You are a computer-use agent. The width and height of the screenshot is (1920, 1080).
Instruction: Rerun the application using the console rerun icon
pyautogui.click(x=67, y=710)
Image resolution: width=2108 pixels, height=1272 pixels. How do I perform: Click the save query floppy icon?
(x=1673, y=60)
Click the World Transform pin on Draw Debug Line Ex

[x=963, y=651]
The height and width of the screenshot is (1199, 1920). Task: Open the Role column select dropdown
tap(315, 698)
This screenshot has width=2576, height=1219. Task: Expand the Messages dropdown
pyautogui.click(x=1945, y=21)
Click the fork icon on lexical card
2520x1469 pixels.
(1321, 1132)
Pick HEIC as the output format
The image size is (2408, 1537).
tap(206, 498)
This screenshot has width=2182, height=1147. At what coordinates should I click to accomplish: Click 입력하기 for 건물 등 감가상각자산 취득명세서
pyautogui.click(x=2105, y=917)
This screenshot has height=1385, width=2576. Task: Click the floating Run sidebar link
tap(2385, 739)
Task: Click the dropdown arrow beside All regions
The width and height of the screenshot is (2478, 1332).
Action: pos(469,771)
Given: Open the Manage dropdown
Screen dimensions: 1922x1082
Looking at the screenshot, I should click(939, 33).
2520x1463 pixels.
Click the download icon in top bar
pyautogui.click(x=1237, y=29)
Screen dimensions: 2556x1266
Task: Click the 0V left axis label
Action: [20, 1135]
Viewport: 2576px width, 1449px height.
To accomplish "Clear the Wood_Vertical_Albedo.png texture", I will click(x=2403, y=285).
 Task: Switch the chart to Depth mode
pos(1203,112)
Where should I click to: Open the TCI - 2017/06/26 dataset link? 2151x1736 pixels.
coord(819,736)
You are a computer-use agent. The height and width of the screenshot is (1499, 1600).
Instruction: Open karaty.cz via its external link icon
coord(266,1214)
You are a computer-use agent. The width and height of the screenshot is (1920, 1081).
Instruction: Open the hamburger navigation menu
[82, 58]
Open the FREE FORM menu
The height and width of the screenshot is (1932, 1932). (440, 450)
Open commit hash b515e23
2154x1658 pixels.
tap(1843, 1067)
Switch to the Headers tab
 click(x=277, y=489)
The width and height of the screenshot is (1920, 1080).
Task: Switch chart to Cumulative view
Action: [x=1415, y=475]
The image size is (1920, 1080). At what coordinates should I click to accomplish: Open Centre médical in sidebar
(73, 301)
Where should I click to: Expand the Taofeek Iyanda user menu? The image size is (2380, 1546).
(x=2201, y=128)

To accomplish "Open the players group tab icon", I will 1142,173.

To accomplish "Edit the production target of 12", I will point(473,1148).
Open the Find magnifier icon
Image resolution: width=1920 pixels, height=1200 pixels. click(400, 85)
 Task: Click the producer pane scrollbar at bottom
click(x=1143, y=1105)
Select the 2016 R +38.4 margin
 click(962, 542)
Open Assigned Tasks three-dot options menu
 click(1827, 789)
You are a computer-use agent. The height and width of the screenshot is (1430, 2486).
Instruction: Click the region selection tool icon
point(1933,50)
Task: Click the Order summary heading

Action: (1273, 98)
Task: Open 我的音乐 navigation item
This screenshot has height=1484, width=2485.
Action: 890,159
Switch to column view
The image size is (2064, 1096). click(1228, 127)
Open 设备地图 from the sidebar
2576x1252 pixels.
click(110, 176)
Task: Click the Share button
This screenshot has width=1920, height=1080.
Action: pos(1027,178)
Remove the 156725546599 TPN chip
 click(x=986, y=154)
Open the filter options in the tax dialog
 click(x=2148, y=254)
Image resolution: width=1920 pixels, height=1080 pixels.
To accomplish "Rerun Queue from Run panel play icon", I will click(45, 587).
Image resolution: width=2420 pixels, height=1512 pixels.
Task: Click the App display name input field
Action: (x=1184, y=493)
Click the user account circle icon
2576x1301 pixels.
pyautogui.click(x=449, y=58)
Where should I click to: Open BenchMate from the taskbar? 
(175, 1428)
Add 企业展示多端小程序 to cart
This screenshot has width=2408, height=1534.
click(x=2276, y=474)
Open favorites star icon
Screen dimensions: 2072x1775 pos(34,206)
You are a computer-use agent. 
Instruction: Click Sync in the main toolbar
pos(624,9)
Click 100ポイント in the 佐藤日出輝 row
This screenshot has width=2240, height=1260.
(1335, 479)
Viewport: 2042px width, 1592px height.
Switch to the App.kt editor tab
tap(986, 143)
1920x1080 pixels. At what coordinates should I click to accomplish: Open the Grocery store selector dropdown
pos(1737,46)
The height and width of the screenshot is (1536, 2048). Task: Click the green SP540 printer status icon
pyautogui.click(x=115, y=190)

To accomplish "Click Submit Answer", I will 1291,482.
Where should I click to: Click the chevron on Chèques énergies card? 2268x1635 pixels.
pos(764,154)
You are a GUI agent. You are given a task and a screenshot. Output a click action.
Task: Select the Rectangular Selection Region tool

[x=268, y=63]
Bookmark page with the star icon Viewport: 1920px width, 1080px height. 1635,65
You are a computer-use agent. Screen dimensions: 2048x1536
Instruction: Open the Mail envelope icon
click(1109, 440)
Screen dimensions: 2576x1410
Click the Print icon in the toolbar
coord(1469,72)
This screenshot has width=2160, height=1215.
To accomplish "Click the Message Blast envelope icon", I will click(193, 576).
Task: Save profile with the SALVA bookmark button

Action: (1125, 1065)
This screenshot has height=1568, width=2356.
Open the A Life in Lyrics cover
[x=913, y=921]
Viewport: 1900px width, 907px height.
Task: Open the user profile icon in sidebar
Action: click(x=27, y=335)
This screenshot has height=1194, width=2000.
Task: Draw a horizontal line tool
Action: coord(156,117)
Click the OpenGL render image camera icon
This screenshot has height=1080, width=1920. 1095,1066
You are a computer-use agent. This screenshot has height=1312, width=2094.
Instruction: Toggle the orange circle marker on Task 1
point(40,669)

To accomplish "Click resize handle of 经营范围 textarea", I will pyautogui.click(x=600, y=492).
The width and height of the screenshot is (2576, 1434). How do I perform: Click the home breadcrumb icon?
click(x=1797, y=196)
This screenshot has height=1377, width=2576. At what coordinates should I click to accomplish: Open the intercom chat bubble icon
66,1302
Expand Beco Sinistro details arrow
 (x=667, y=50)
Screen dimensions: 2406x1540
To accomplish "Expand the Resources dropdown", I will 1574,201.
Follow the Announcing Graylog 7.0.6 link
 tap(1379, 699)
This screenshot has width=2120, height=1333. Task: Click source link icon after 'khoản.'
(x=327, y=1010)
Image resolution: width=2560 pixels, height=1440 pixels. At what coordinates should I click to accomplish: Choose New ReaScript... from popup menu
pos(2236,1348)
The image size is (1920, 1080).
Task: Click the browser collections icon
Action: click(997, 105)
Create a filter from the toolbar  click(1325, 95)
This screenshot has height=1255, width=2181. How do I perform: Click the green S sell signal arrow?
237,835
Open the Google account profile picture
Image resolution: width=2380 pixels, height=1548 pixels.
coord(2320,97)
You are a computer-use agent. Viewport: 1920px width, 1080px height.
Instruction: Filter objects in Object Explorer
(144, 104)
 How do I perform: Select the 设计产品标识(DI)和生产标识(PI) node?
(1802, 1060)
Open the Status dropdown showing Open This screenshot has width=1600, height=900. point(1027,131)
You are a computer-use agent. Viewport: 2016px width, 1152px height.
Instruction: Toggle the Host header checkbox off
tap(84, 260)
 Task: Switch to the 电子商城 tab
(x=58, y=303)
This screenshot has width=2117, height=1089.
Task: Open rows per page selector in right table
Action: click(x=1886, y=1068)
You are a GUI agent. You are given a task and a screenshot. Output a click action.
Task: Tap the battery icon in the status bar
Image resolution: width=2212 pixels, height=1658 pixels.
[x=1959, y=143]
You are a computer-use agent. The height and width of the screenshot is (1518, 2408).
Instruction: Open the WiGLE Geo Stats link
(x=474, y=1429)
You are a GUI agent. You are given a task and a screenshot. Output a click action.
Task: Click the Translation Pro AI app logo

===

Problem statement: Each line in the data that has the word "computer" counts once; state how many such lines there are, without comment.

Solution for this problem: 10